Third Part: scholarship of late antiquity
Michèle Béjuis-Vallat : “Servius, interpres nominum Vergilianorum (ad Aen. 1)”. This paper analyses all the commentaries made by Servius on the onomastics of Aeneid 1 to show the subtleties of the etymologies he suggests (eponymic, significant and often bilingual). Servius’ interpretations (for example, when he rejects the idea of a ‘cruel’ Juno or of a fratricidal Romulus) have to be understood as determined by his project of defending the moral values of pagan Antiquity. Servius, by convincingly considering that Caesar…Iulius in Jupiter’s prophecy refers to Caesar and not to Augustus, also goes against the idea of Virgil as court poet.
Marie-Karine Lhommé (Université Lumière-Lyon 2) : “De Mutinus Titinus à Priape: la métamorphose d’un dieu mineur”. Mutinus Titinus is a minor god whose name is mentioned by Varro ( Ant. div.
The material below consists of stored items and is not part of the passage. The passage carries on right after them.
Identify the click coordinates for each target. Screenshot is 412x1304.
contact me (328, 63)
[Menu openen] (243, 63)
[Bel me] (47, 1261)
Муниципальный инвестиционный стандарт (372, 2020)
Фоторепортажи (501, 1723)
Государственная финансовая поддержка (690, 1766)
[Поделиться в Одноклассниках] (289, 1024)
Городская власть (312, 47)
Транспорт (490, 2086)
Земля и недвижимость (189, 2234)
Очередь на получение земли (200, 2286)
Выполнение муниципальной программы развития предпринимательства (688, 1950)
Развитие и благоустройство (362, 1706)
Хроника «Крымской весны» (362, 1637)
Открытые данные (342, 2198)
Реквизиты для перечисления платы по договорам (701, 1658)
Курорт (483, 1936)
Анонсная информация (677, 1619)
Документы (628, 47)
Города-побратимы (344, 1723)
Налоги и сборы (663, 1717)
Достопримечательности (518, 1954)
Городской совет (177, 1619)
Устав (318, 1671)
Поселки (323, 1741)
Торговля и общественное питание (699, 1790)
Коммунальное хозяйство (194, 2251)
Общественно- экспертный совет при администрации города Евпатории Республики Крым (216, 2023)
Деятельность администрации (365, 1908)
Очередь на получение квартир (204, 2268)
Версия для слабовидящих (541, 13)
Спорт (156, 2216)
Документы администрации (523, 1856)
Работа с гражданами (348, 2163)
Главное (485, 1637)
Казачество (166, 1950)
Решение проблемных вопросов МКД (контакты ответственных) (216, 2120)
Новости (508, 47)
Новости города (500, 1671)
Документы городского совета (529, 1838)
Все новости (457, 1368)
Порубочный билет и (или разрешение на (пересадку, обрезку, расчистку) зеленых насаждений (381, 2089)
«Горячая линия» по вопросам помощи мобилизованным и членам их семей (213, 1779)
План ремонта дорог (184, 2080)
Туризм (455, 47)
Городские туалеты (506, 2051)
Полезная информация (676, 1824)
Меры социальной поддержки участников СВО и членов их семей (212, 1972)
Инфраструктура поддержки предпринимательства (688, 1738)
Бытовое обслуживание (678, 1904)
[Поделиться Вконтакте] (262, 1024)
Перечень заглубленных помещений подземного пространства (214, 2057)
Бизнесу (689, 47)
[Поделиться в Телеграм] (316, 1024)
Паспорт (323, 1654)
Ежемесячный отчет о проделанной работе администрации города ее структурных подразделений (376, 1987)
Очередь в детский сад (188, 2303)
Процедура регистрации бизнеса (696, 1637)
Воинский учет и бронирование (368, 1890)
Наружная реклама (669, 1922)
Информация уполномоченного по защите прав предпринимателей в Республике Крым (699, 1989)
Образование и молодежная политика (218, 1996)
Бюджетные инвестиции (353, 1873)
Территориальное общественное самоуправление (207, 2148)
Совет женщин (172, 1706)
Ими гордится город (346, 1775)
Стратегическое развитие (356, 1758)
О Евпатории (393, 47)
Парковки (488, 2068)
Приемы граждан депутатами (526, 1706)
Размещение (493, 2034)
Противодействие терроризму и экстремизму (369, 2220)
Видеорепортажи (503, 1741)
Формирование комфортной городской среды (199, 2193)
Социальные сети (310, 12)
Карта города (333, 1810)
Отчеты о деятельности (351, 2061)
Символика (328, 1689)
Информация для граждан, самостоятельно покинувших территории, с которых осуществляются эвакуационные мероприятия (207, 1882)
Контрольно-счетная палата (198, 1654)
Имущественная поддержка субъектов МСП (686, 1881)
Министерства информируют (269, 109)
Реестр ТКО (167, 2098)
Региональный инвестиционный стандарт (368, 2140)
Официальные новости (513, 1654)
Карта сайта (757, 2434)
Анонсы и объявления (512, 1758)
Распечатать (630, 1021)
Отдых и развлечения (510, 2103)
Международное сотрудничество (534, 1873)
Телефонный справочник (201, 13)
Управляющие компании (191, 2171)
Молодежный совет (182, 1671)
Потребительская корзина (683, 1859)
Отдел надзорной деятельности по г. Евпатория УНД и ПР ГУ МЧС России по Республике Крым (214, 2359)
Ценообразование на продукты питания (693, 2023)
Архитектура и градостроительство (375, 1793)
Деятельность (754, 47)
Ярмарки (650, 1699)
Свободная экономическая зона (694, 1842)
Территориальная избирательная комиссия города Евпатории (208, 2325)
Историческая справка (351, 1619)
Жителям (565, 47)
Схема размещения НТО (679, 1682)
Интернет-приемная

XVI) and whose recently disappeared sanctuary is located by Verrius Flaccus. These texts are known to us only from later Christian writers who have used the nuptial rite devoted Mutinus Titinus to denounce the immorality of Roman pagan cults. This paper, through a linguistic study of the two names of the god, shows that Varro and Verrius, by using etymology, might have themselves reconstructed the identity of this half-forgotten god, who ironically owes his survival to the enemies of the religion that worshipped him..
This book, the presentation and editing of which must be praised, reaches two major goals. First it brings a real new approach to a major, and therefore well known, question. Secondly, it proves the importance of that approach through the variety and the high quality of the collected papers and invites us to further stimulating works.